The South African Revenue Service (SARS) is giving admin penalties on taxpayers’ accounts, even if they do not meet the criteria for filing a tax return.

According to William Louw from Sable International, SARS has issued penalties worth R381 million on close to 700,000 taxpayers for late returns this year alone.

Louw said that those who fail to file and pay their tax returns on time are charged interest for late filing or failure to file.

Multiple taxpayers who have emigrated are also still receiving the penalty notice, even if they are not required to lodge these returns.

Louw said that taxpayers have the right to request a waiver on reasonable grounds within 30 days of the notice being issued, with several options to protest against SARS’s penalty.

For instance, taxpayers can file a request for a penalty waiver from SARS.

SARS previously said that taxpayers who earn less than R500,000 and who only earn income from which Pay As You Earn (PAYE) tax can be deducted are exempt from filing returns – resulting in many people who believe that they do not need to file being penalised for failing to do so.

Louw recommended that taxpayers still file their returns to show that they do not owe any tax and then request a remission of the fines.

“A Request for Remission (RFR) can be submitted when a taxpayer disputes any penalty levied due to non-compliance. You can do this by navigating to the penalty statement via your SARS e-Filing account,” Louw said.

However, SARS will force the taxpayer to fix the default when they are actually at fault.

He said that taxpayers can protest the penalty with the following arguments:

  • I am not liable to file – I have lodged the return requested, and I had no income to deduct, so no return was required.
  • Other – I have lodged the outstanding return as requested, the amount is under R2000, and it was my first offence.
  • Alternatively, any similar type of argument (as permitted above).

Living abroad

Louw noted that South Africans living abroad are not automatically classified as non-tax residents when they leave South Africa, adding that those living abroad can be taxed on foreign remuneration that exceeds a R1.25 million threshold.

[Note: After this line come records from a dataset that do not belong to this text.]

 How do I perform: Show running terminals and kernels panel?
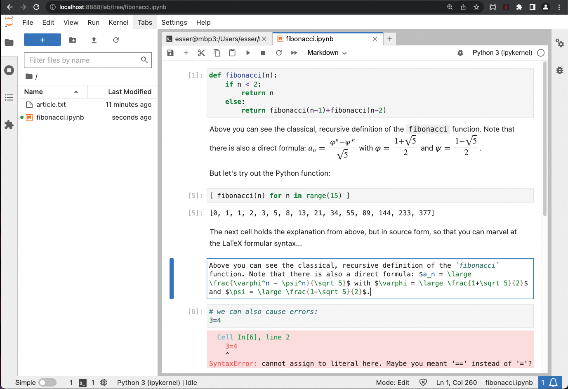tap(9, 70)
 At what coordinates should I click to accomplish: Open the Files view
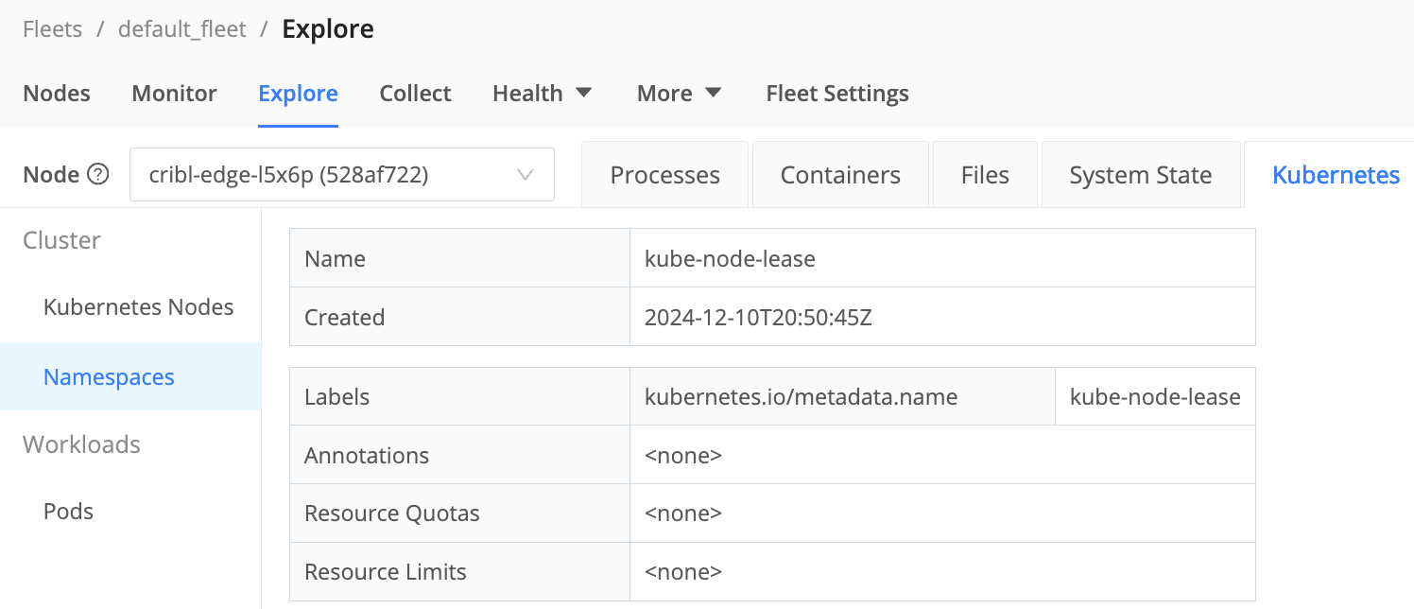pos(985,174)
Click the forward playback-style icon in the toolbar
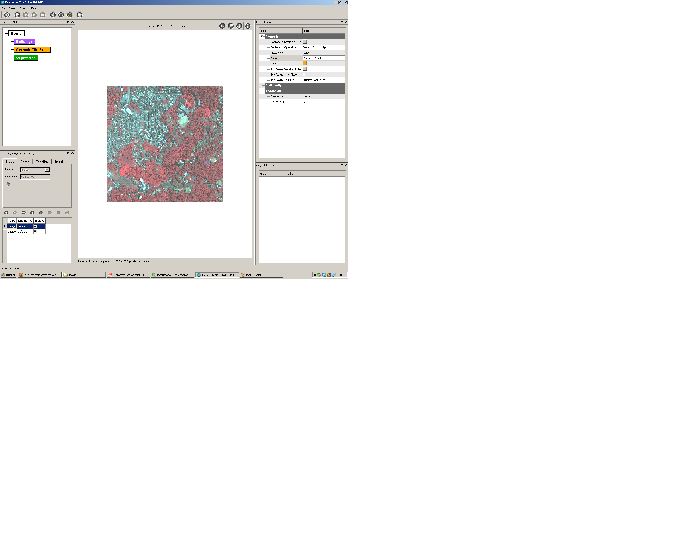The image size is (697, 557). point(34,15)
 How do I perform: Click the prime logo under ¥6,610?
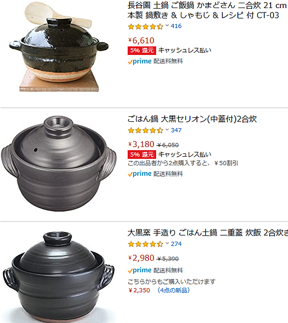[139, 61]
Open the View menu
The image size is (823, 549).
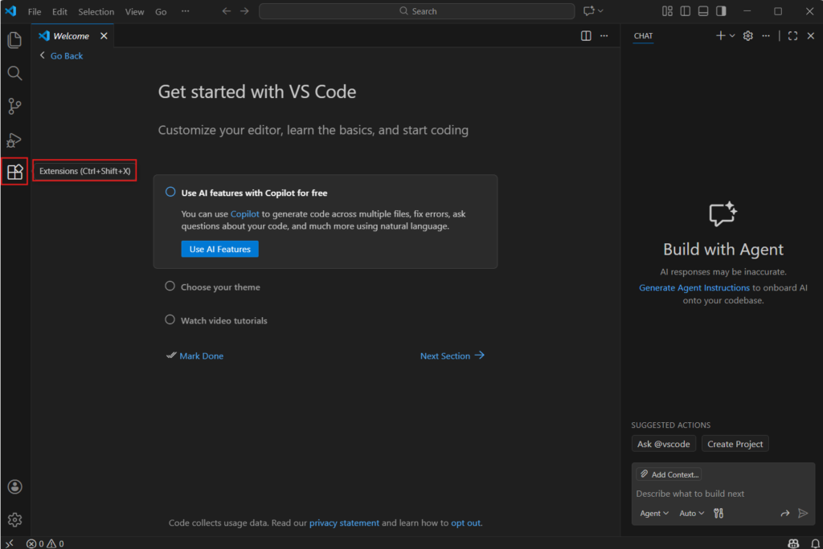134,12
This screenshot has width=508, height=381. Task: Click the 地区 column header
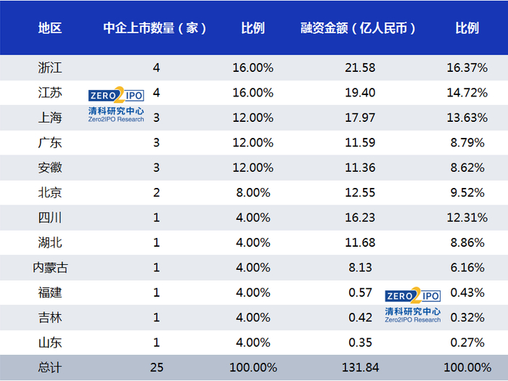[50, 28]
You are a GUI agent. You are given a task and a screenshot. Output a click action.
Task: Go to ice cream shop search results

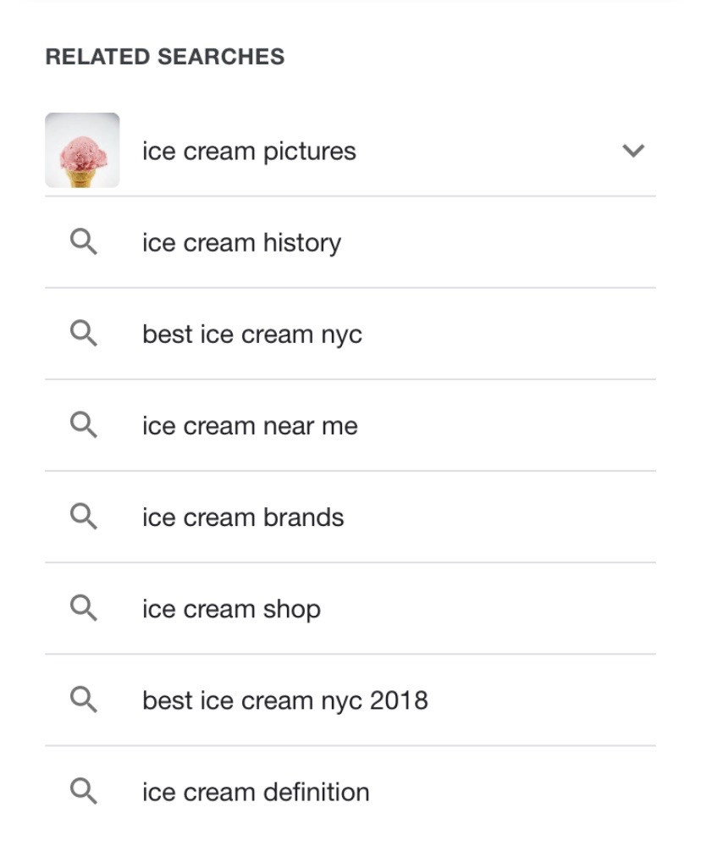point(231,609)
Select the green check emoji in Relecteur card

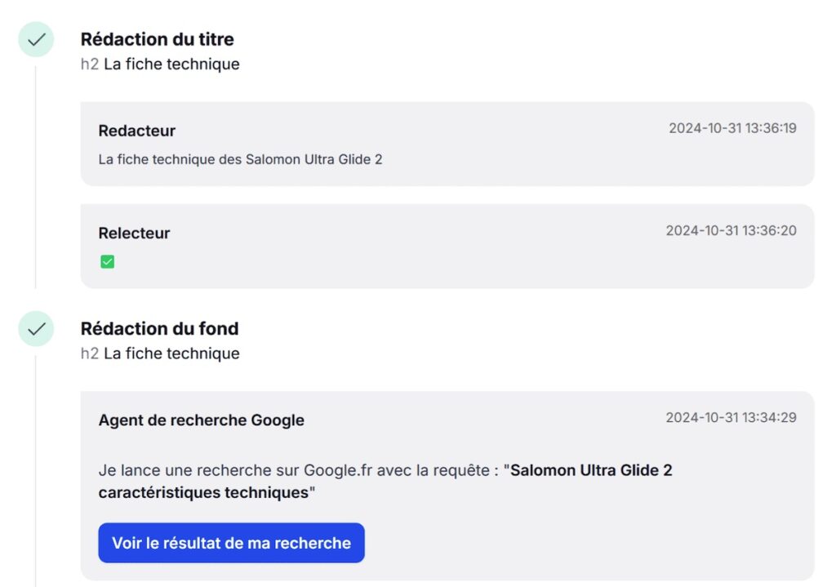tap(107, 261)
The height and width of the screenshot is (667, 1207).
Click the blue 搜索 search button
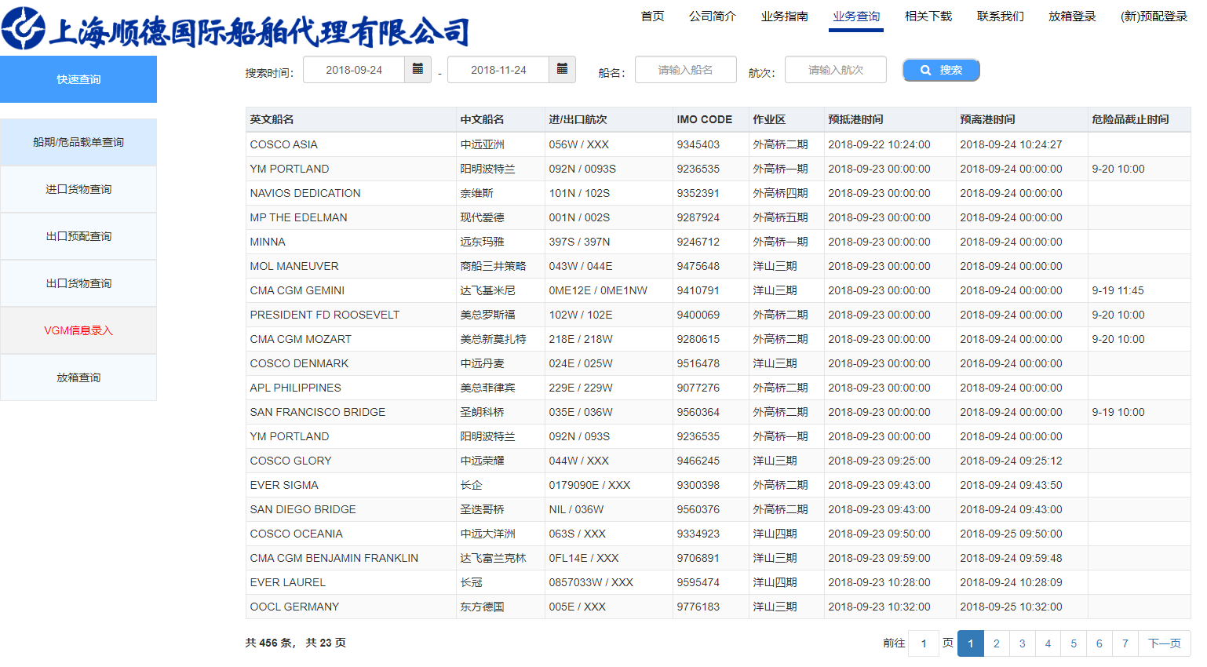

He said that if the person has tax emigrated, they need to ensure that they have received a confirmation letter from SARS confirming this.

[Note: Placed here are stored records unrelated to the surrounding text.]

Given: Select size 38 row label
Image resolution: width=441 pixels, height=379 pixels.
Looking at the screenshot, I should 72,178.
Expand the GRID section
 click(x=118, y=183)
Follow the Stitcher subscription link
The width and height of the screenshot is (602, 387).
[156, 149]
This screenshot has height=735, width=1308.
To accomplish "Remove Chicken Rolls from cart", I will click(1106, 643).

For those who completed tax emigration before 1 January 2022 and have not received a confirmation letter from SARS, it is possible that they are still considered tax residents in South Africa or that SARS has cancelled the previous application without telling the taxpayer – the letters only started to be sent from the aforementioned date.

He added that those who do not need a SA tax number should try and deactivate it after receiving their non-residency letter to avoid further complications.

Ending the tax number confirms to SARS that the taxpayer no longer has any taxable assets or income streams in South Africa, meaning they do need to file tax returns.

For those with active tax numbers, Louw recommends that they continue to file their annual tax returns for the foreseeable future until SARS’s systems are updated, which can take a minimum of 18 months. This will prevent future admin penalties that the taxpayer would have to challenge.